Eldorado - Pat Jaffe
My friend Dom likes to tease me about the types of music I listen to when I go running, confounded by the apparent lack of relationship between the activity and the song choices. Her thinking is that the music needs to be fast and energetic to motivate her to keep going. Dom’s recommendations have been Pantera, Kanye West and Rage Against the Machine. I love to goad Dom by playing her my recent running playlists that are filled with weird, avant-garde jazz or Bach solo violin sontatas. Whilst Dom might protest, I think Eldorado makes for perfect running music. On this particular morning, it seemed to marry with the surrounds in such a beautiful way. I live for moments like this, when the music you’re listening to in headphones becomes like the soundtrack to your own, personal movie (a wonderful 21st century phenomenon).
After I left the bright athleisure wear of the Botanical Gardens behind and cruised further down along the Yarra, I delved deeper into my own little headphone world. The thing that immediately struck me from the first few notes of Eldorado is the warmth and softness of the piano sound, captured in amazing detail. Knowing very little about pianos and even less about recording them, I get the sense this is a delicate balance that is hard to get right. While I love the music on those amazing ECM solo piano records by Keith Jarrett and Paul Bley, sometimes there is an austere, coolness to the way the piano is recorded that can leave me feeling a bit removed as a listener. But on Eldorado it feels as if you’ve been invited into Pat’s home, offered a cup of tea and are then sat down right next to the piano for your own personal concert. This is really comforting music that is the perfect calming tonic for the anxious year we’re all having, a beautiful moment of respite amongst the madness of 2020.
The tenderness of the first few notes of Wrong Train Home is palpable, and as it becomes more and more in time, I pleasantly noticed the cadence of my steps aligning with the off-beat quavers throughout.
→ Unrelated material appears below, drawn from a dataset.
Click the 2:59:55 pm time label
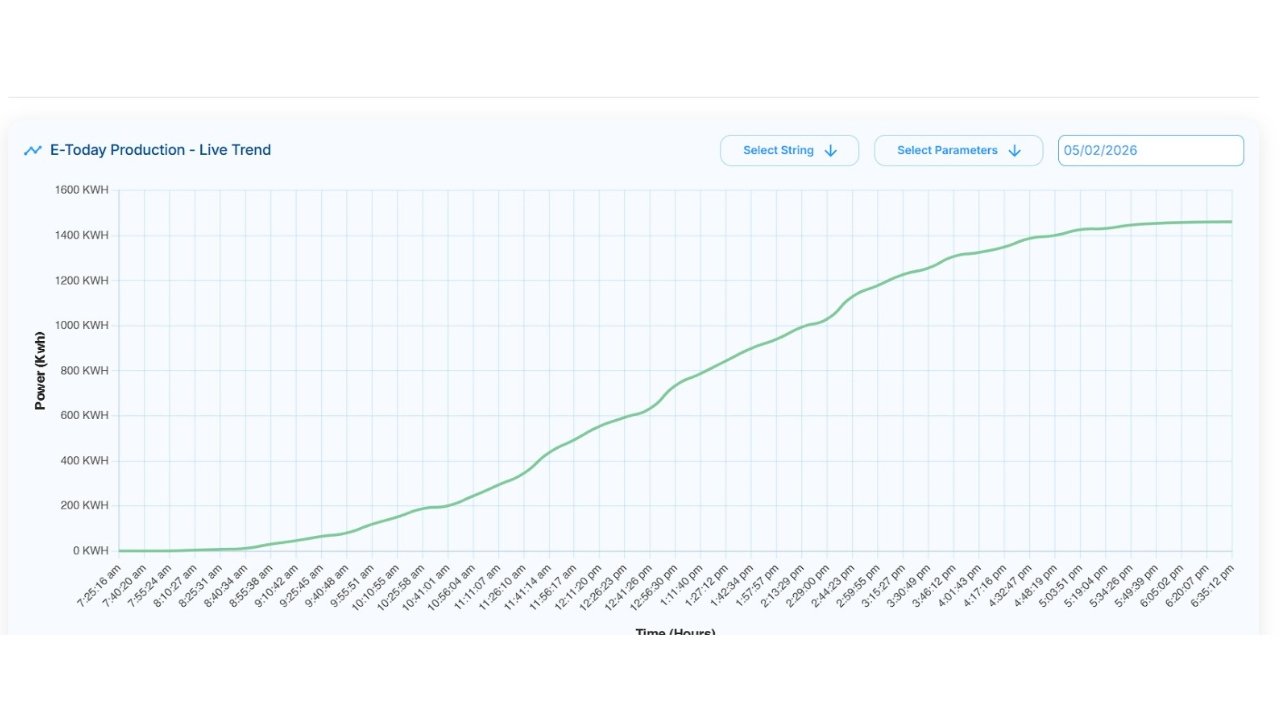Viewport: 1280px width, 720px height. coord(858,584)
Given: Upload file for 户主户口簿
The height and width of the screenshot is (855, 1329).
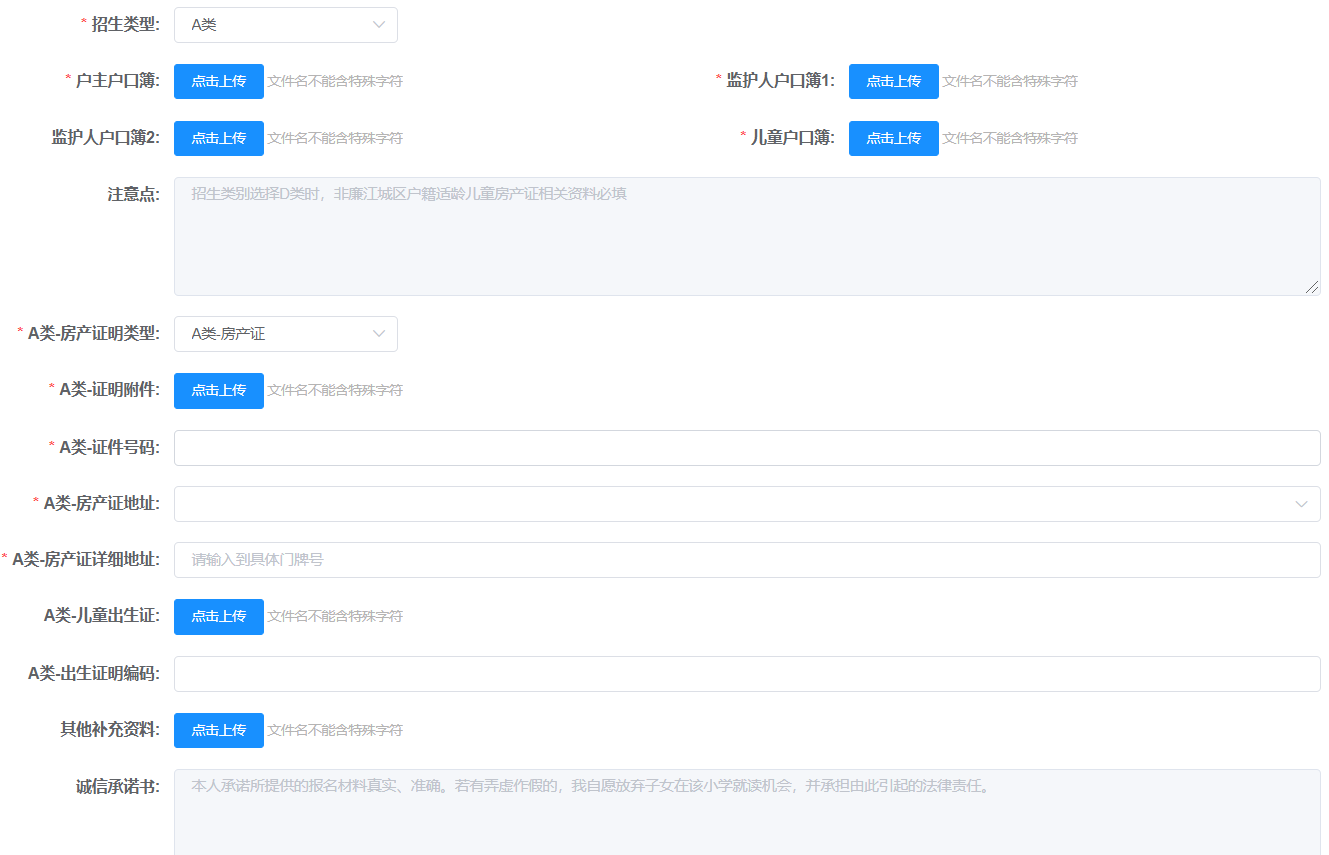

It’s normally around this point that I’d be starting to grow bored of this sort of pretty, solo piano music. There can be a tendency for it to be too diatonic, with lots of brooding, out of time chords and not a lot of melody or variation in texture or character. What has kept me coming back to Eldorado is that it’s supremely melodic. Each track, though similar, has a melodic thread that makes it feel like a self-contained song. What is so captivating is how Pat develops the narrative of the song, stringing you along through its twists and turns. Whilst I can’t say for sure how much of the music is improvised, any improvisation seems to function on a really subtle level. Pat isn’t throwing long lines of linear solos at the listener but improvisers more through slight rhythmic and textural variations in how a chord might be voiced or a melody phrased.
Ultimately, this is a far deeper concept that really acknowledges the nature of the instrument as a whole. Take the track Flow as a prime example. While I could listen to that opening chromatic bassline rubbing up against the melody on its own, the magic of the music is what Pat puts in between those two points. Those whole tone-y arpeggios give everything an unsettled quality, like you’re in harmonic quicksand where you can’t seem to keep your tonal footing. As the music develops, I love the way the harmony becomes more apparent creating a new context for the bassline.
By the time the last track Hannah rolls around, I’ve forgotten that I’m running and I’m just enjoying the way the melody weaves between the strings and piano. There is something very old fashioned about this type of writing, a strong, simple melody that gets developed, modulates to different keys and passed around between the different instruments. It demonstrates a real maturity and in 2020, feels strangely modern and edgy! As the melody returns one last time in the upper register of the piano and the album draws to a close, I realised that I still quite quite a ways left to go. Normally I’d have moved onto another album for something a little different but this time, I just let it play on again from the start.